▶ **WHAT IS REQUIRED**: Please provide the entries below again, word for word.

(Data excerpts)

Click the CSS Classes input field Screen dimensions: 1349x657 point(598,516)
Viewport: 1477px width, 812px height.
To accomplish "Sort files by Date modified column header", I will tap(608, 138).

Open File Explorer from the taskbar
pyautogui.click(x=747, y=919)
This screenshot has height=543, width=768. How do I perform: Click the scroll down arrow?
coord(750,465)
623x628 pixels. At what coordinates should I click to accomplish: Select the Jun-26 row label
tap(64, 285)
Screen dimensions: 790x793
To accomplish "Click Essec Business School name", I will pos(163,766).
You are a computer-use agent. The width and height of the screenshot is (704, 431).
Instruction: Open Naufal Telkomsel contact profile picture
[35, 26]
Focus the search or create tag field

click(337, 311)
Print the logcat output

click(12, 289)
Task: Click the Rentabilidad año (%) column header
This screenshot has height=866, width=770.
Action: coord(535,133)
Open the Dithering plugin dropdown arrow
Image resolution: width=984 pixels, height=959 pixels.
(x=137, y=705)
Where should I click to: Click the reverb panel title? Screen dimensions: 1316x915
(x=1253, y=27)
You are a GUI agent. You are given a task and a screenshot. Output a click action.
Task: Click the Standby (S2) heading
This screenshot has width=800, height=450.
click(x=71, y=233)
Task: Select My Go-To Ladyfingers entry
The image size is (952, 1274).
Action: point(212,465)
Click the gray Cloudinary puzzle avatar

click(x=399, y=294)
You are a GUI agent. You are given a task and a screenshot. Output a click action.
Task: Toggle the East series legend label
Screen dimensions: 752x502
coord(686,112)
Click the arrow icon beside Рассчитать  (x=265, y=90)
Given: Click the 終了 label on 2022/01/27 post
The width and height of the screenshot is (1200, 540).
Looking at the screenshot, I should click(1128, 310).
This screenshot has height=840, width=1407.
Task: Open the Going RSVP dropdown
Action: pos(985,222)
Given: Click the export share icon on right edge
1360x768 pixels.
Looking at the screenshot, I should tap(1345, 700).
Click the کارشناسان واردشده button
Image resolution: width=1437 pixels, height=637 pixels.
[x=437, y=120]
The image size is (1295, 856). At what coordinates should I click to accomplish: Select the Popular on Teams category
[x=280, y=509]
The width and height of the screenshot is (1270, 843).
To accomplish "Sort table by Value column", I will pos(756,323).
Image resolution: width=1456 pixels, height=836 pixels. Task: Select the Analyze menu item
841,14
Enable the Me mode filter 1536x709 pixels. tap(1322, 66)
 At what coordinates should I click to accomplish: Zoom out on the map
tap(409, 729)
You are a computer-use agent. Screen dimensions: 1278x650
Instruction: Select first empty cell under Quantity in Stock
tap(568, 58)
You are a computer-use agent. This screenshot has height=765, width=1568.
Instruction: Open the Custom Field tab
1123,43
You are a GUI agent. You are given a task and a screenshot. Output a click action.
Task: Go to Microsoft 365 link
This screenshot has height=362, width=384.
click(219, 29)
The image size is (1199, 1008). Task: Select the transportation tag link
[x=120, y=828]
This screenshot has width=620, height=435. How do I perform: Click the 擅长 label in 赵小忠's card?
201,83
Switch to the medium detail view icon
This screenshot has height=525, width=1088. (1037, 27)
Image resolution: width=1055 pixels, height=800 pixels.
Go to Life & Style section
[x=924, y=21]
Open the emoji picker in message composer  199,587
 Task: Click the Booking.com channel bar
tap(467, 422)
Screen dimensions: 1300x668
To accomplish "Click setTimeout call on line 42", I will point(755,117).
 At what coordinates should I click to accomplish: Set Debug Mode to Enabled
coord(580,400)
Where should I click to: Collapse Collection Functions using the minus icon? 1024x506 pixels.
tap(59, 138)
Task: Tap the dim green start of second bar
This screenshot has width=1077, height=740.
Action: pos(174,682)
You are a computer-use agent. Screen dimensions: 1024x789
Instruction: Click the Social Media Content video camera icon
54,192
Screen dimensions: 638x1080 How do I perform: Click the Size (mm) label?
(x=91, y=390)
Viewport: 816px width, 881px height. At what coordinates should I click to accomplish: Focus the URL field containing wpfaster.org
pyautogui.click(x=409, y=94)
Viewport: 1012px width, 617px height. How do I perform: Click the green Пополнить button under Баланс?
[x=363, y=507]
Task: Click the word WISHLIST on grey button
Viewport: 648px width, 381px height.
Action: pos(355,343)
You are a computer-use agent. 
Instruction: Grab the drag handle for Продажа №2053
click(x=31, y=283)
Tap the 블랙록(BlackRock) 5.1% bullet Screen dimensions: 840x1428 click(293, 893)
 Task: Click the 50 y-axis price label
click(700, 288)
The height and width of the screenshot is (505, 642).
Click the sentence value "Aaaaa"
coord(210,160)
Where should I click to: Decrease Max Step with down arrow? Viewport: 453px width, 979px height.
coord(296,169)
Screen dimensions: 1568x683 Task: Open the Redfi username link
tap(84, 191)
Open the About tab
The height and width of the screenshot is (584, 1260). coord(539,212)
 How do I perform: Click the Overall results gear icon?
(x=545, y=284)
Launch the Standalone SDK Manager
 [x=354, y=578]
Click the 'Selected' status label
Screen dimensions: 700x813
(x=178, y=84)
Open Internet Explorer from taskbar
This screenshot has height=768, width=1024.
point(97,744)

▶ **TASK OUTPUT**:
Click the CSS Classes input field Screen dimensions: 1349x657 point(598,516)
Viewport: 1477px width, 812px height.
To accomplish "Sort files by Date modified column header", I will tap(608, 138).

Open File Explorer from the taskbar
pyautogui.click(x=747, y=919)
This screenshot has height=543, width=768. How do I perform: Click the scroll down arrow?
coord(750,465)
623x628 pixels. At what coordinates should I click to accomplish: Select the Jun-26 row label
tap(64, 285)
Screen dimensions: 790x793
To accomplish "Click Essec Business School name", I will pos(163,766).
You are a computer-use agent. The width and height of the screenshot is (704, 431).
Instruction: Open Naufal Telkomsel contact profile picture
[35, 26]
Focus the search or create tag field

click(337, 311)
Print the logcat output

click(12, 289)
Task: Click the Rentabilidad año (%) column header
This screenshot has height=866, width=770.
Action: coord(535,133)
Open the Dithering plugin dropdown arrow
Image resolution: width=984 pixels, height=959 pixels.
(x=137, y=705)
Where should I click to: Click the reverb panel title? Screen dimensions: 1316x915
(x=1253, y=27)
You are a GUI agent. You are given a task and a screenshot. Output a click action.
Task: Click the Standby (S2) heading
This screenshot has width=800, height=450.
click(x=71, y=233)
Task: Select My Go-To Ladyfingers entry
The image size is (952, 1274).
Action: point(212,465)
Click the gray Cloudinary puzzle avatar

click(x=399, y=294)
You are a GUI agent. You are given a task and a screenshot. Output a click action.
Task: Toggle the East series legend label
Screen dimensions: 752x502
coord(686,112)
Click the arrow icon beside Рассчитать  (x=265, y=90)
Given: Click the 終了 label on 2022/01/27 post
The width and height of the screenshot is (1200, 540).
Looking at the screenshot, I should click(1128, 310).
This screenshot has height=840, width=1407.
Task: Open the Going RSVP dropdown
Action: pos(985,222)
Given: Click the export share icon on right edge
1360x768 pixels.
Looking at the screenshot, I should tap(1345, 700).
Click the کارشناسان واردشده button
Image resolution: width=1437 pixels, height=637 pixels.
[x=437, y=120]
The image size is (1295, 856). At what coordinates should I click to accomplish: Select the Popular on Teams category
[x=280, y=509]
The width and height of the screenshot is (1270, 843).
To accomplish "Sort table by Value column", I will pos(756,323).
Image resolution: width=1456 pixels, height=836 pixels. Task: Select the Analyze menu item
841,14
Enable the Me mode filter 1536x709 pixels. tap(1322, 66)
 At what coordinates should I click to accomplish: Zoom out on the map
tap(409, 729)
You are a computer-use agent. Screen dimensions: 1278x650
Instruction: Select first empty cell under Quantity in Stock
tap(568, 58)
You are a computer-use agent. This screenshot has height=765, width=1568.
Instruction: Open the Custom Field tab
1123,43
You are a GUI agent. You are given a task and a screenshot. Output a click action.
Task: Go to Microsoft 365 link
This screenshot has height=362, width=384.
click(219, 29)
The image size is (1199, 1008). Task: Select the transportation tag link
[x=120, y=828]
This screenshot has width=620, height=435. How do I perform: Click the 擅长 label in 赵小忠's card?
201,83
Switch to the medium detail view icon
This screenshot has height=525, width=1088. (1037, 27)
Image resolution: width=1055 pixels, height=800 pixels.
Go to Life & Style section
[x=924, y=21]
Open the emoji picker in message composer  199,587
 Task: Click the Booking.com channel bar
tap(467, 422)
Screen dimensions: 1300x668
To accomplish "Click setTimeout call on line 42", I will point(755,117).
 At what coordinates should I click to accomplish: Set Debug Mode to Enabled
coord(580,400)
Where should I click to: Collapse Collection Functions using the minus icon? 1024x506 pixels.
tap(59, 138)
Task: Tap the dim green start of second bar
This screenshot has width=1077, height=740.
Action: pos(174,682)
You are a computer-use agent. Screen dimensions: 1024x789
Instruction: Click the Social Media Content video camera icon
54,192
Screen dimensions: 638x1080 How do I perform: Click the Size (mm) label?
(x=91, y=390)
Viewport: 816px width, 881px height. At what coordinates should I click to accomplish: Focus the URL field containing wpfaster.org
pyautogui.click(x=409, y=94)
Viewport: 1012px width, 617px height. How do I perform: Click the green Пополнить button under Баланс?
[x=363, y=507]
Task: Click the word WISHLIST on grey button
Viewport: 648px width, 381px height.
Action: pos(355,343)
You are a computer-use agent. 
Instruction: Grab the drag handle for Продажа №2053
click(x=31, y=283)
Tap the 블랙록(BlackRock) 5.1% bullet Screen dimensions: 840x1428 click(293, 893)
 Task: Click the 50 y-axis price label
click(700, 288)
The height and width of the screenshot is (505, 642).
Click the sentence value "Aaaaa"
coord(210,160)
Where should I click to: Decrease Max Step with down arrow? Viewport: 453px width, 979px height.
coord(296,169)
Screen dimensions: 1568x683 Task: Open the Redfi username link
tap(84, 191)
Open the About tab
The height and width of the screenshot is (584, 1260). coord(539,212)
 How do I perform: Click the Overall results gear icon?
(x=545, y=284)
Launch the Standalone SDK Manager
 [x=354, y=578]
Click the 'Selected' status label
Screen dimensions: 700x813
(x=178, y=84)
Open Internet Explorer from taskbar
This screenshot has height=768, width=1024.
point(97,744)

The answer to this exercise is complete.